To me, I feel like people dismiss production too much nowadays. Those teams did some amazing work. Why should we completely dismiss a game just because one other team didn't quite get it right? To me gaming is a combination of many things that I love. I game because of gameplay, yes, but I also play games because I love the artistry of environmental design, graphics, acting, storytelling, music, etc. To me the order nails its atmosphere, its environment, its graphics, its storytelling, its characters, its acting, its soundtrack, and even the gunplay itself (not as much the actual level design around the gunplay, I just mean the pure mechanics). Isn't that worth something? Isn't that worth a lot of something?
That and I think not everyone wants some open world bullshit. Not everyone wants less cutscenes. Not everyone wants the flavor of the day. I kind of feel nowadays reviewers take something like 2 points off right off the bat for not being open world or for having too many cutscenes. I suppose I don't blame them in a way because when the gaming public is complaining about the gameplay to cutscene ratio in fucking MGS4 (or even sometimes TLOU!!!) then obviously they'll have a problem here, even though that just baffles me.

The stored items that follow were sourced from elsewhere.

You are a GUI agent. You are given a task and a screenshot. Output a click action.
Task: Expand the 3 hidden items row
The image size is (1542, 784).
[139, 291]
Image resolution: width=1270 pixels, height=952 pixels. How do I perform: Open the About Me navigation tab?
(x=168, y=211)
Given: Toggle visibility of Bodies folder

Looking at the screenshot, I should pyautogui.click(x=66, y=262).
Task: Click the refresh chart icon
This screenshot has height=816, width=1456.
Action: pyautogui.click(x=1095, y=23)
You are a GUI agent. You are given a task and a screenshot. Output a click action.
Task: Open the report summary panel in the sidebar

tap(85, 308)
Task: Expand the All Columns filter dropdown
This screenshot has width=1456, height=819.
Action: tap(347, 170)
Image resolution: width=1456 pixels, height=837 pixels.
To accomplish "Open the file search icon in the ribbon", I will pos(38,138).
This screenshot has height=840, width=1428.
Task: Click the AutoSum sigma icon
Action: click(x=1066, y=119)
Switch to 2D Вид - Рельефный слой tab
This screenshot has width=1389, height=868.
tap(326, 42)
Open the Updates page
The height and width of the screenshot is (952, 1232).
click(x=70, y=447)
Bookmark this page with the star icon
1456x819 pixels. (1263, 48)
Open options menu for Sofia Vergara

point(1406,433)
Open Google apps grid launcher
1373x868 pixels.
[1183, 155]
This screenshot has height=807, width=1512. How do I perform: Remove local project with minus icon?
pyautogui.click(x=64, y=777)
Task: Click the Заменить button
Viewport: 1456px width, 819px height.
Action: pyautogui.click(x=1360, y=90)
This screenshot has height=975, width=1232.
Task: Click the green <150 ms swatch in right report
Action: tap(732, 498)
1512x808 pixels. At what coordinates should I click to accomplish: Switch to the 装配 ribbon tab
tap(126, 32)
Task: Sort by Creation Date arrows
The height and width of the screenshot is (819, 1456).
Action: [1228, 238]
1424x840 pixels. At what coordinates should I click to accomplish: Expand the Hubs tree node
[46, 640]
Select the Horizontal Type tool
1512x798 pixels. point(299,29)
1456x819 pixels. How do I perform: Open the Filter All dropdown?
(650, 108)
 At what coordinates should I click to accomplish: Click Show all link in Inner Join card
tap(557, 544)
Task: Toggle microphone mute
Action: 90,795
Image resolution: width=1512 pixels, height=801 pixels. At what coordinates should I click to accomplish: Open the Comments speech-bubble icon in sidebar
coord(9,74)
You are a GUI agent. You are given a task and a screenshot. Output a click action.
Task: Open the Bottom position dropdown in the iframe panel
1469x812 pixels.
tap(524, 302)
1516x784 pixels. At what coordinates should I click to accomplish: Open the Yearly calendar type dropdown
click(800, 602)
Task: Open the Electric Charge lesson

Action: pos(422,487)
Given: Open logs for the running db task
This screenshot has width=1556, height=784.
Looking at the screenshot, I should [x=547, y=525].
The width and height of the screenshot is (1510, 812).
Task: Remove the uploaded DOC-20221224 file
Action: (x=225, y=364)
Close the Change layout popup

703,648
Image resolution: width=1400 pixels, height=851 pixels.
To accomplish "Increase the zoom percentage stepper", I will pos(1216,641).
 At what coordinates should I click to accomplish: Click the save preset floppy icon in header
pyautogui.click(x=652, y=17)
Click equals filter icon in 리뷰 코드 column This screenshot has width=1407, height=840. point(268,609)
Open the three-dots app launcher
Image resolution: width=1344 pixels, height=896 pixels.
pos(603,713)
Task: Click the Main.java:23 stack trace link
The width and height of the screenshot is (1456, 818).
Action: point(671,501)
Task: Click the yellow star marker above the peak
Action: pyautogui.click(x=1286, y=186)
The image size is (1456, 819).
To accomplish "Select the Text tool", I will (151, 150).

That's also why I think review scores should go the way of the dodo. Don't dock a score because a game is really cinematic and full of QTEs or something. Don't dock a score on something like Driveclub because it's not open world. Just fucking tell me that and let me decide if that's the type of game I want or not. Tell me what's wrong with a game. Tell me what's right with the game. Tell me how it plays. That's what I want in reviews.
A few things
1) There's nothing wrong with liking cinematic games. Or story driven games. But a reviewer is not required to reward a game for having a good story, or just for being a great audio-visual experience. They review the whole package. A game has to earn praise, reviews are not a check box of "well you did a + b + c, that's at least 7/10, plus 60fps so 9/10". The only thing that earns you a good score is being a fun game.
2) Many reviewers (including Joe) have painstakingly pointed what's "wrong" with the game. Joe shows about 75% of the Lycan-related gameplay in the review! Do you disagree with his assessment on these encounters? I've yet to see anyone say "the lycan fights were awesome and totally worth it". The reason they only ever showed us one lycan elder encounter (abridged, at that) in the marketing was because that was really all they had. The selling point of the game, the alternate history monster fights, were an after-thought.
3) Focusing on the number is just a way to avoid delving into productive criticism. You don't want a number that tells you the game is bad, so you focus on that, instead of the
25 minutes of a guy telling you why the game is boring, trite, lacking dramatic impact, has no interesting enemy encounters, and loaded with filler.
4) A lot of reviewers mention the narrative bloat in MGS4. But it got great reviews anyway, because Metal Gear Solid is a great game first, with a YMMV on story. Throwing TLOU into this comparison as well, both of those games give you multiple options on how to complete or clear an area, even without being open world. Both games also throw wrinkles into the encounter design from time to time, asking the player to improvise in more ways than just "find cover and shoot whack-a-moles". And while Uncharted, Bayonetta, God of War, and RE4 all have QTEs, they are of the exploding-train/swinging-around-a-90-foot-God/suplexing-a-dragon/escaping-a-giant's-grips-while-stabbing-it-in-the-hand variety; truly larger than life stuff that is really hard to do in real time, while being mixed in often times flawlessly with the gameplay.
Gears of War even has an enemy variety nearly identical to the vanilla lycans - the Berserkers. The difference being, the Berserker is genuinely terrifying because every encounter is a game of hide & go seek, it's super fast, it can't be killed by conventional weaponry, and insta-gibs you if ever gets its hands on you. And they are just one of dozens of enemy types within that universe.
And a lot more people seem to be overemphasizing it.
I'm actually at a loss on how to respond to this, other than saying, "Miyamoto was right." Nintendo may get a lot of things wrong, but if the opposite of their direction is this kind of thought...no thanks.